In your agentic workflow, include a call to the 'docproc()' method to process a document. This method accepts the following input arguments:

| Parameter                | Type                    | Required | Description                                                                                                                                                                                                                                                                                        |
| ------------------------ | ----------------------- | -------- | -------------------------------------------------------------------------------------------------------------------------------------------------------------------------------------------------------------------------------------------------------------------------------------------------- |
| name                     | string                  | Yes      | Unique identifier for the node.                                                                                                                                                                                                                                                                    |
| task                     | string                  | Yes      | Specifies which information is extracted from the document upon processing; supported values are:<ul><li>`text_extraction`: Extracts plain text from documents.</li></ul>                                                                                                                          |
| display\_name            | string                  | No       | Display name for the node.                                                                                                                                                                                                                                                                         |
| description              | string                  | No       | Description of the node.                                                                                                                                                                                                                                                                           |
| input\_map               | DataMap                 | No       | Define input mappings using a structured collection of Assignment objects.                                                                                                                                                                                                                         |
| document\_structure      | bool                    | No       | Controls whether the output includes additional fields as part of the document assembly.
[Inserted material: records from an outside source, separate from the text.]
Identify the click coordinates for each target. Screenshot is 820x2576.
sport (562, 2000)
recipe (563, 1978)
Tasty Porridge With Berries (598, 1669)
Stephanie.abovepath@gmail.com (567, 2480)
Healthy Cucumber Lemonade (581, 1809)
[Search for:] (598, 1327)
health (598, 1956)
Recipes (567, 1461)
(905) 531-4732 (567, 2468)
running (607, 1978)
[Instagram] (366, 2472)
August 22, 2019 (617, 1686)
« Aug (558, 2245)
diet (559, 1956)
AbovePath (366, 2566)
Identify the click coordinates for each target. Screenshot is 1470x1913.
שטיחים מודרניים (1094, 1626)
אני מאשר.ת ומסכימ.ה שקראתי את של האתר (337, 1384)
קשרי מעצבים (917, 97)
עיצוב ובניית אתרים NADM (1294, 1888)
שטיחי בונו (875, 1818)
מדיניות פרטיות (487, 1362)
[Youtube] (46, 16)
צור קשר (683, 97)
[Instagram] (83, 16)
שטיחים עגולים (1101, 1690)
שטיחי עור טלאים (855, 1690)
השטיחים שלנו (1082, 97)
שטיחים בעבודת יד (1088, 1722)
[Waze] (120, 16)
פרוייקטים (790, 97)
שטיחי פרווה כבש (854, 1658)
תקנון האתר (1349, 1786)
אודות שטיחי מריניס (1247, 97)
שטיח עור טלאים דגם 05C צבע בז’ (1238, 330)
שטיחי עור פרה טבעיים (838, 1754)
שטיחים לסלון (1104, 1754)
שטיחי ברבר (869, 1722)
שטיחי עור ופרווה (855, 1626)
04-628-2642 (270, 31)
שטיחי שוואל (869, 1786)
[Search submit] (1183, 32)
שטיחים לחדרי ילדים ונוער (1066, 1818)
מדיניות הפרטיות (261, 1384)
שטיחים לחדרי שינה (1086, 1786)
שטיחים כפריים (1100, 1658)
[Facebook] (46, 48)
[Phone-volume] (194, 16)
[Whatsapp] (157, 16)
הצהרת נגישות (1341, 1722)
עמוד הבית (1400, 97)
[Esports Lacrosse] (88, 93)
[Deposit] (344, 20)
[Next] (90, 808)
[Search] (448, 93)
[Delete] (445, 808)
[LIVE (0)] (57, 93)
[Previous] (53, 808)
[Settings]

Set to `true` to include these fields.                                                                                                                                                                    |
| kvp\_schemas             | list\[DocProcKVPSchema] | No       | The key-value pair schemas used for extraction.                                                                                                                                                                                                                                                    |
| enable\_hw               | bool                    | No       | Enable the handwritten feature by setting this to `true`.                                                                                                                                                                                                                                          |
| kvp\_model\_name         | string                  | No       | The LLM model used for key-value pair extraction. Default value is `mistral-small-3-1-24b-instruct`. For more information about supported KVP models, see [Compatible Vision-Language Models](https://pages.github.ibm.com/ai-foundation/watson_doc_understanding/current/library/vlm_supported/). |
| kvp\_force\_schema\_name | string                  | No       | The schema name used for KVP extraction. If not set or None, uses the default schema.                                                                                                                                                                                                              |
| kvp\_enable\_text\_hints | bool                    | No       | Enables text hints to assist with KVP extraction.                                                                                                                                                                                                                                                  |

The input to a `docproc` node uses the `DocProcInput` type from the `ibm_watsonx_orchestrate.flow_builder.types` module. You can optionally configure the `kvp_schemas` parameter to define key-value pair input schemas. For more information, see [Semantic Key-Value Pair (KVP) Extraction](#semantic-key-value-pair-kvp-extraction).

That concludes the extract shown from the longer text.